Violence on the screen does not encourage violence in life

There are more and more bloody scenes in movies and computer games, and the number of violent crimes is decreasing. It seems that the opinion that those who have “seen enough” of cruelty on the screen are sent to kill people is a myth.

In all corners of the world, advocates of public morality blame various freedoms for everything bad that exists in our lives, including freedom of creativity, freedom of information, freedom of speech. In their opinion, in the media, in movies, books, computer games, sex, cruelty and violence reign, which, de fact, push fledgling minds to commit all sorts of terrible things.

Therefore, all this must be banned, and then peace and quiet will come, they believe. Beliefs of this kind are so stable that sometimes they take possession of the artists themselves. Stephen King decided not to republish his novel Fury, about a school shooter, after copies of the book were found in the possession of two teenagers who staged a real school shooting (a third, according to his friend, Fury was a favorite book, and a fourth , when he took classmates hostage, he used a phrase that vaguely resembles a quote from a novel).

However, a study* by Christopher Ferguson of the Stetson University in Florida, published in the Journal of Communications, suggests that the world of images lives and develops according to its own laws, reality – according to its own. Thus, it can be assumed that if there is a causal relationship between reading “Rage” and shooting at classmates, then it is rather the opposite: having started an attack, a psychologically unstable teenager, of course, studies “hobby literature”, but the origins of his crazy demarche you have to look elsewhere.
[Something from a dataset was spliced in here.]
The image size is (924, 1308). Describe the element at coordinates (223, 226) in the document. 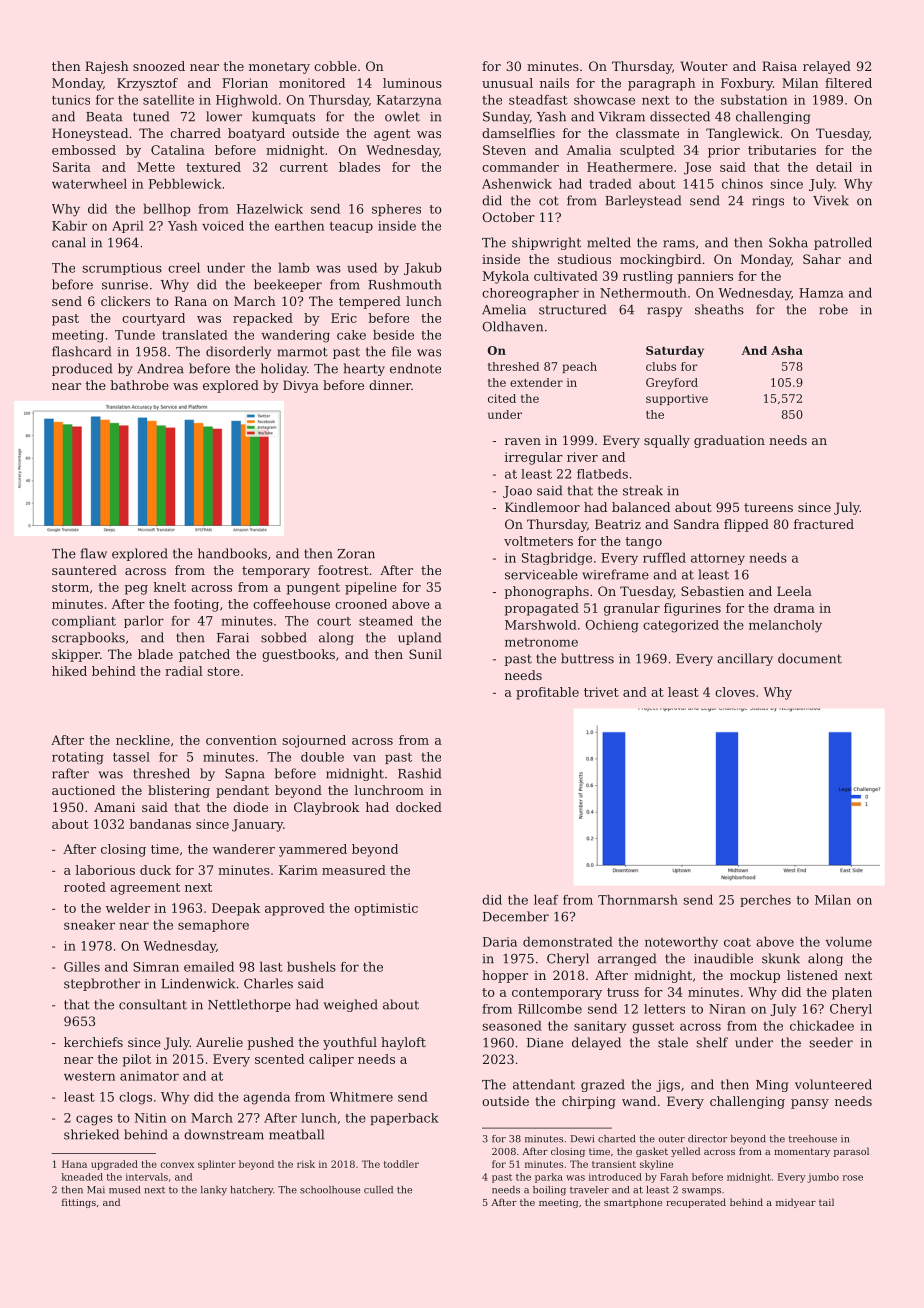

However, Ferguson did not study books, he limited himself to films and computer games. In the first part of the study, independent reviewers assessed the number and naturalism of violent scenes in popular films that appeared on the screen from 1920 to 2005, and the author compared these data with crime statistics. It turned out that a slight correlation existed in the second half of the last century, but before the 1940s and after 1990, the relationship was reversed: more “ketchup” on the screen – less murders in reality.

The second part of the work concerned computer games and covered the period from 1996 to 2011. To assess the “violence” of games, the author used the Entertainment Software Rating Board (ESRB) ratings. This authoritative non-governmental association labels games as intended for a certain age category, and also develops and applies a system of standard indications of the content of the game in terms of public morality (marks on the packages “Contains strong language”, “Contains sex scenes”, “Contains mention of tobacco products “).

Ferguson compared the data on violence in games with the statistics of violent crimes committed by teenagers and young people. The result is even more convincing than for movies: a strong inverse correlation was found. The resources that society can devote to fighting crime are limited. There is a risk that misrepresentations of the problem, such as accusations of violence in the media, will divert attention from more real issues – poverty, poor education, inequality in the labor market and mental health of people, ”Ferguson emphasizes.

* С. Ferguson «Video games and youth violence: A prospective analysis in adolescents». Journal of Communications, 2014.